Bug#6895 "Prepared Statements: ALTER TABLE DROP COLUMN does nothing"
Bug#19182 "CREATE TABLE bar (m INT) SELECT n FROM foo; doesn't work from
stored procedure."
Bug#19733 "Repeated alter, or repeated create/drop, fails"
Bug#22060 "ALTER TABLE x AUTO_INCREMENT=y in SP crashes server"
Bug#24879 "Prepared Statements: CREATE TABLE (UTF8 KEY) produces a
growing key length" (this bug is not fixed in 5.0)
Re-execution of CREATE DATABASE, CREATE TABLE and ALTER TABLE
statements in stored routines or as prepared statements caused
incorrect results (and crashes in versions prior to 5.0.25).
In 5.1 the problem occured only for CREATE DATABASE, CREATE TABLE
SELECT and CREATE TABLE with INDEX/DATA DIRECTOY options).

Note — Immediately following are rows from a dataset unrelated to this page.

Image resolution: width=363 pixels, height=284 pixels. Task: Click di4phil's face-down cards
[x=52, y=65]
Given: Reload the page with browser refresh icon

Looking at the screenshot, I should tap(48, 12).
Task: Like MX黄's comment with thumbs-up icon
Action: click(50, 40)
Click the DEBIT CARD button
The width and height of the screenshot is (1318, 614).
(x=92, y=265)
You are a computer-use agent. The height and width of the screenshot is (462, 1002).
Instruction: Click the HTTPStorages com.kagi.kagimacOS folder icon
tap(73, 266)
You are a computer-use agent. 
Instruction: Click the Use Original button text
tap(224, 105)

The problem of bugs 4968, 19733, 19282 and 6895 was that functions
mysql_prepare_table, mysql_create_table and mysql_alter_table are not
re-execution friendly: during their operation they modify contents
of LEX (members create_info, alter_info, key_list, create_list),
thus making the LEX unusable for the next execution.
In particular, these functions removed processed columns and keys from
create_list, key_list and drop_list. Search the code in sql_table.cc
for drop_it.remove() and similar patterns to find evidence.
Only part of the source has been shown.